Sukienka czuła na dotyk
We współpracy z agencją Oglivy Brazil, Schweppes stworzył wyjątkową sukienkę, którą wyposażono w specjalne czujniki rejestrujące tzw. “niechciany dotyk”. Do udziału w eksperymencie zaproszono trzy kobiety. Ich rola była bardzo prosta – każda z nich miała założyć sukienkę Schweppesa i wybrać się na imprezę do klubu w São Paulo.
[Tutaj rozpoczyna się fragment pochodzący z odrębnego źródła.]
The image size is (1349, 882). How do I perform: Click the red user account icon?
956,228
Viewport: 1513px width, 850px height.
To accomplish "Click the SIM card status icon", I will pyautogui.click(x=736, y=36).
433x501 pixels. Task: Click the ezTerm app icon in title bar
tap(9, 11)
Dane z czujników były na bieżąco przesyłane do “centrum dowodzenia” – ich podsumowanie mówi o traktowaniu kobiet w takich miejscach więcej, niż można się było tego spodziewać.
40 razy na godzinę
Okazało się, że w ciągu 3 godzin i 47 minut (tyle czasu trwała każda z wizyt w klubie), panie zostały dotknięte bez swojej zgody aż 157 razy, co daje około 40 razy na godzinę.
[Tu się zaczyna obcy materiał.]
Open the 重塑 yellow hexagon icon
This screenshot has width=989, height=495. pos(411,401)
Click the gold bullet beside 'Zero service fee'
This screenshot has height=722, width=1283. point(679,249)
Przebieg eksperymentu został zarejestrowany za pomocą kamer. Po jego zakończeniu, opublikowano ten filmik:
Nadzieja na rachunek sumienia
Twórcy projektu mają nadzieję, że przyczyni się on do zmiany zachowań mężczyzn w stosunku do kobiet. Celem kampanii jest wywołanie u nich konkretnej refleksji – zwrócenie uwagi na to, jak pożądanym zjawiskiem jest szacunek mężczyzn względem kobiet i jak bardzo tego w dzisiejszych czasach brakuje. Przy okazji jednak, kampania promuje napoje marki Schweppes (to drinki z ich wykorzystaniem popijają w klubach kobiety, które wzięły udział w badaniu) – trudno to ukryć.
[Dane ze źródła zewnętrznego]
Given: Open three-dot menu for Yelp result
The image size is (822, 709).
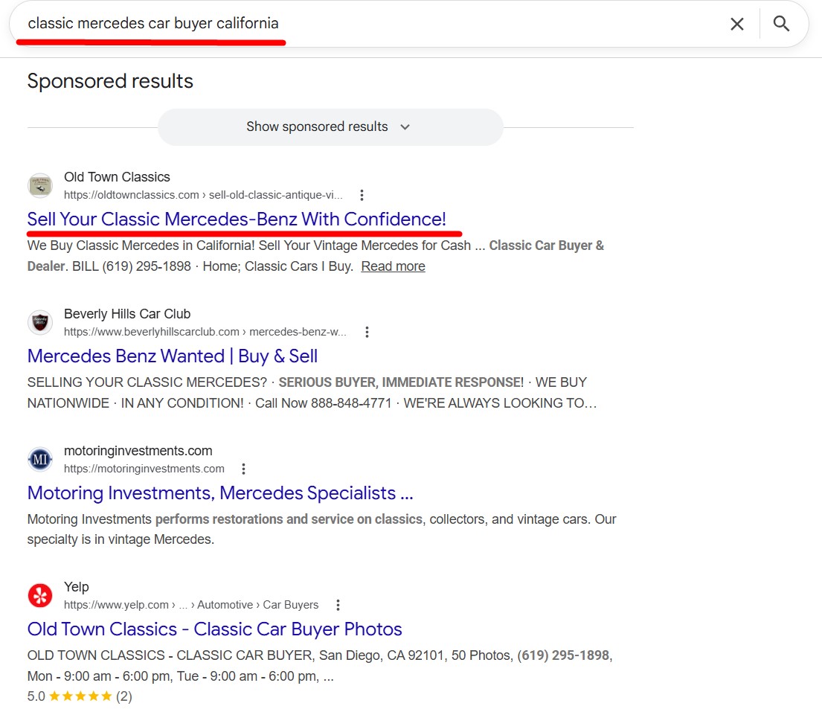Looking at the screenshot, I should tap(338, 606).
Projekt ma swoich zwolenników i przeciwników. Ci pierwsi nie mają nic przeciwko temu, że Schweppes wykorzystuje ważny społecznie temat do promocji swoich produktów – dużo ważniejszy jest dla nich fakt, że molestowanie seksualne przestaje być tematem tabu i że ludzie zaczynają zdawać sobie sprawę z tego, jak wielu kobiet ów problem dotyczy. Ci, którzy krytykują działania Schweppesa podkreślają, że to lekka przesada – o przejawach dyskryminacji płciowej przejawiających się m.in. niepożądanym kontaktem fizycznym, powinno się mówić. Nie powinno to natomiast stanowić tła dla reklamy jakiegokolwiek produktu.
A Wy, co sądzicie o kampanii Schweppesa?